(Entries on where items appear)
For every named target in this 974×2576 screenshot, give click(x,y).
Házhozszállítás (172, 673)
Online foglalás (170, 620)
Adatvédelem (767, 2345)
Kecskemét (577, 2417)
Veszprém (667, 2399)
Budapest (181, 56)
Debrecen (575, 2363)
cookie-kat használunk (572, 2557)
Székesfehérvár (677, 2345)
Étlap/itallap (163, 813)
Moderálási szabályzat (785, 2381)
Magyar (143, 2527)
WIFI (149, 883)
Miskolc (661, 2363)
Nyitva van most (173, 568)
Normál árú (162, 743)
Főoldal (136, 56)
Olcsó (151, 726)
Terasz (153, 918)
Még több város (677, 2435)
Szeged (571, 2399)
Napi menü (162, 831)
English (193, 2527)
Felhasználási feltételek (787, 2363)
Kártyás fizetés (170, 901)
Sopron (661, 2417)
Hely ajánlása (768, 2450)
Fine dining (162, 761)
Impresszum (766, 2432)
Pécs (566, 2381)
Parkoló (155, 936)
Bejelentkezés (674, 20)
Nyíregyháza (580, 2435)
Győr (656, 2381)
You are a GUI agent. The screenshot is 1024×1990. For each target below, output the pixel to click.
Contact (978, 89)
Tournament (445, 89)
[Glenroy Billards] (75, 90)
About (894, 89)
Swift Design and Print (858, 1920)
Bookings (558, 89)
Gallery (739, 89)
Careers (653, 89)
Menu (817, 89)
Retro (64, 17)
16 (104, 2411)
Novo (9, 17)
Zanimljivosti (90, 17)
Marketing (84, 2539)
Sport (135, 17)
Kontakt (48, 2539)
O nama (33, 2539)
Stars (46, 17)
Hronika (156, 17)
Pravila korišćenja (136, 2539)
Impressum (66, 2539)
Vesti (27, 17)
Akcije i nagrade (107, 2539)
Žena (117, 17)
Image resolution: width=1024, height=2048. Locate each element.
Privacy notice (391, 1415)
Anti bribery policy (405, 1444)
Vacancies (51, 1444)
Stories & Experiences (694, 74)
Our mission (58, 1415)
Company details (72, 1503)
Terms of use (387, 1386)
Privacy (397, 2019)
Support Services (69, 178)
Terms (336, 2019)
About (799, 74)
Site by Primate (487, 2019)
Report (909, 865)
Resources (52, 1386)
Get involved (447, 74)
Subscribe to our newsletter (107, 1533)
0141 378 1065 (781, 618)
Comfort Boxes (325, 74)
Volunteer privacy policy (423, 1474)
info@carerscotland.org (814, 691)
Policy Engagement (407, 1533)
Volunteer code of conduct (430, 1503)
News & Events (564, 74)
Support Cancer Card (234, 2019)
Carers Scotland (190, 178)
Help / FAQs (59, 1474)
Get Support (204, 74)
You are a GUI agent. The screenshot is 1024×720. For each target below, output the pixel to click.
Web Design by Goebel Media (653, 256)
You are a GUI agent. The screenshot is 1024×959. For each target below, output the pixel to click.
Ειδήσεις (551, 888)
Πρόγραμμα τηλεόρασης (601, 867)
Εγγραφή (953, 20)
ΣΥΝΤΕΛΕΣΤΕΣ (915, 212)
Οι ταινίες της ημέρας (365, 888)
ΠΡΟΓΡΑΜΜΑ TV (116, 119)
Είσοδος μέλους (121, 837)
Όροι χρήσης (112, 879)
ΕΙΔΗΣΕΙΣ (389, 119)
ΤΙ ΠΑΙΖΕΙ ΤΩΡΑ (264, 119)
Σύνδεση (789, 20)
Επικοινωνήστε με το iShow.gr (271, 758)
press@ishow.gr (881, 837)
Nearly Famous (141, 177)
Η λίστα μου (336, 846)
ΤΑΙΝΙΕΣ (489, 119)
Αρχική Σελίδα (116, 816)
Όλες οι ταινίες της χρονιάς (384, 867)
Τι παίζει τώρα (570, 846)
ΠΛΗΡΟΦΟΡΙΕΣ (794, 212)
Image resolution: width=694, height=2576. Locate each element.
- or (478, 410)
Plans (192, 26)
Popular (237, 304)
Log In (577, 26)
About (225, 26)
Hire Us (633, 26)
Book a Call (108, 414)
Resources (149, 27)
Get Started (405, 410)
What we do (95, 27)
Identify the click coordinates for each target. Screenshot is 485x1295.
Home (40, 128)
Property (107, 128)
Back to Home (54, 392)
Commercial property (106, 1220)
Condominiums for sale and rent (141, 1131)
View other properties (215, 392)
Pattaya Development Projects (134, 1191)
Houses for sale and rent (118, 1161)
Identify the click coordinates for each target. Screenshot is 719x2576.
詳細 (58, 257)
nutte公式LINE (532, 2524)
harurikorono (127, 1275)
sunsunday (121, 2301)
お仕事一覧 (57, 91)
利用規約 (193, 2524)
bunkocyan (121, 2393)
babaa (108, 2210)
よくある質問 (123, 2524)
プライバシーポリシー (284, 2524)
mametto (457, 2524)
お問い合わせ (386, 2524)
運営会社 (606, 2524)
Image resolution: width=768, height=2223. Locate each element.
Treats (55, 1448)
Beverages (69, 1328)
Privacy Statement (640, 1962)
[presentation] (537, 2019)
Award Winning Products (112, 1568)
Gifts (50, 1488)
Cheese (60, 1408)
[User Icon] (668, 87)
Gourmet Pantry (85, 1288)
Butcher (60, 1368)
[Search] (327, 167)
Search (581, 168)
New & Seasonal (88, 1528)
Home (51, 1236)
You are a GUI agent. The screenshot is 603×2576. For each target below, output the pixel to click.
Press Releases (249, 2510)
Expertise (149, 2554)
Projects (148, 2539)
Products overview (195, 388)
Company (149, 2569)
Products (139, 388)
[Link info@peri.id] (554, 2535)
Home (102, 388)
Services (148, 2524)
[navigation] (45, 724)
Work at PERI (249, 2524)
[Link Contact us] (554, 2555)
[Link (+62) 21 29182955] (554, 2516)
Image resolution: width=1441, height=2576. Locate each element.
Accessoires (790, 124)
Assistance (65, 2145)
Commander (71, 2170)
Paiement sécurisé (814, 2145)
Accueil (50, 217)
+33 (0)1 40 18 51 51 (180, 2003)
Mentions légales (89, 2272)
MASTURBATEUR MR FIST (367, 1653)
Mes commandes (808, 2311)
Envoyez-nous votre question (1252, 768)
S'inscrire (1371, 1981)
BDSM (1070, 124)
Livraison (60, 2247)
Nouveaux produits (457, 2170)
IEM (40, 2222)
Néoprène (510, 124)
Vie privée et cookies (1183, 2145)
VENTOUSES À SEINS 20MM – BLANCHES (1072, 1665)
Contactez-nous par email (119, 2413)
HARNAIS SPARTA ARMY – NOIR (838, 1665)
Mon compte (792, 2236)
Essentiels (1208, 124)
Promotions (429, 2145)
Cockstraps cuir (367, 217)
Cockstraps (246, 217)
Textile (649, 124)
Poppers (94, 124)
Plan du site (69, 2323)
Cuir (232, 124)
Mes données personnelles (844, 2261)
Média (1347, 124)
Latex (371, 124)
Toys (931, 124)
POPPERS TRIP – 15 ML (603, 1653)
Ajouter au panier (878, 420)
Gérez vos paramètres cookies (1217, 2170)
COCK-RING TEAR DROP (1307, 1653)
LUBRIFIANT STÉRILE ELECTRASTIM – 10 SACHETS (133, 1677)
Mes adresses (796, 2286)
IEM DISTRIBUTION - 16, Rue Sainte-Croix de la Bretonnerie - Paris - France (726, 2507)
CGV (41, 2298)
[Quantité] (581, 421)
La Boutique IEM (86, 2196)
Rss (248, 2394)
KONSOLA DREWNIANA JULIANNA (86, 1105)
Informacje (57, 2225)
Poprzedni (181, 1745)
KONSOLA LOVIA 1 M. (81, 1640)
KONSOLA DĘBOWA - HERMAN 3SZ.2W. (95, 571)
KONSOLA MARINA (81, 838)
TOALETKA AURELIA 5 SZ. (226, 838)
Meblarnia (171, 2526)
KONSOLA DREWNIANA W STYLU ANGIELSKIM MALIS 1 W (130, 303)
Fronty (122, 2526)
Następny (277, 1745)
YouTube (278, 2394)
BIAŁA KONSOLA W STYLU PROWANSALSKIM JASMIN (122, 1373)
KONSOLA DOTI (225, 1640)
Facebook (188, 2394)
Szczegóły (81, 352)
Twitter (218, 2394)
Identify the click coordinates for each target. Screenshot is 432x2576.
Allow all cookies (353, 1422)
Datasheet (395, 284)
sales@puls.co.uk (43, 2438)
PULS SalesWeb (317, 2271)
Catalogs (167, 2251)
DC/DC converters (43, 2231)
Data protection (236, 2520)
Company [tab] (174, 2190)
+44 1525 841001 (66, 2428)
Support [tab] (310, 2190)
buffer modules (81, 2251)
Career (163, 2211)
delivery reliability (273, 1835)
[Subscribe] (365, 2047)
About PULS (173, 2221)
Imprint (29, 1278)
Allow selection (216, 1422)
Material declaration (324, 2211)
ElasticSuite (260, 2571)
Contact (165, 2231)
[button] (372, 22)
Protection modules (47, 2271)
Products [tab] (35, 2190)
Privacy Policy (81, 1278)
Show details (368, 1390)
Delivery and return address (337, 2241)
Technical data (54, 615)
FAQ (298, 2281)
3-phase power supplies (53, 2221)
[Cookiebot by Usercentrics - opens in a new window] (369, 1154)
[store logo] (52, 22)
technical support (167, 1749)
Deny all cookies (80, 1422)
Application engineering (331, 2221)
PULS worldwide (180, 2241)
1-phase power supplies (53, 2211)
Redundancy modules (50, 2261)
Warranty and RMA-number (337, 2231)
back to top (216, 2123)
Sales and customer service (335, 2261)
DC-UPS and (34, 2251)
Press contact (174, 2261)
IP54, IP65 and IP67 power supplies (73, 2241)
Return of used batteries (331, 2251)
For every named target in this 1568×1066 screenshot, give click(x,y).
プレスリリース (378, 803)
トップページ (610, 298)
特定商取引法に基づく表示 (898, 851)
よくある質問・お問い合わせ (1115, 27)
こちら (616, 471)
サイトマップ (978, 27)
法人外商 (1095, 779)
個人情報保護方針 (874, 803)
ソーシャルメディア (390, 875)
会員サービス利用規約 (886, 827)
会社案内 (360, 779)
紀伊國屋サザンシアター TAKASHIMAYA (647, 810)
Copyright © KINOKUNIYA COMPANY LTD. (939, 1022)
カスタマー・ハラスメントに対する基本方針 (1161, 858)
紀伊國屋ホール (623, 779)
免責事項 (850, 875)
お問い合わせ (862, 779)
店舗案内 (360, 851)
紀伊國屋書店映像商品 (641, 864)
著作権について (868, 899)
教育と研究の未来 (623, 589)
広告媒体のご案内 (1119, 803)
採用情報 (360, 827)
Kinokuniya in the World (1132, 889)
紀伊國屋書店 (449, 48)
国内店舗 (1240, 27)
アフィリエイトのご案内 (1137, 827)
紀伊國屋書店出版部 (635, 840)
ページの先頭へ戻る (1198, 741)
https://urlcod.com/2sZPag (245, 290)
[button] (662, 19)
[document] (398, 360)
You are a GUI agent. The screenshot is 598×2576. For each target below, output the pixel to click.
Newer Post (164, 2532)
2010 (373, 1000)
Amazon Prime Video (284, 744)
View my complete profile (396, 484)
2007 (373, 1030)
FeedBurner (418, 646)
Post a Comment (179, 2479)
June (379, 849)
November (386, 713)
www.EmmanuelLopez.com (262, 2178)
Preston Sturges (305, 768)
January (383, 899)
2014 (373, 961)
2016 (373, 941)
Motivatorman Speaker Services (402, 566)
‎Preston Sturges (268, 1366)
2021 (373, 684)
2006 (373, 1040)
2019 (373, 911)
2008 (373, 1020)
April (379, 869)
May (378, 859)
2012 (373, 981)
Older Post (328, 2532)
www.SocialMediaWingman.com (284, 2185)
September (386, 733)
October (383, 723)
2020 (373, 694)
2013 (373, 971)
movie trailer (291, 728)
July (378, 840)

- _Direction_
Return each line in the rows above that contains the word "power". Case matters.

- _Solution for this problem_
3-phase power supplies (53, 2221)
1-phase power supplies (53, 2211)
IP54, IP65 and IP67 power supplies (73, 2241)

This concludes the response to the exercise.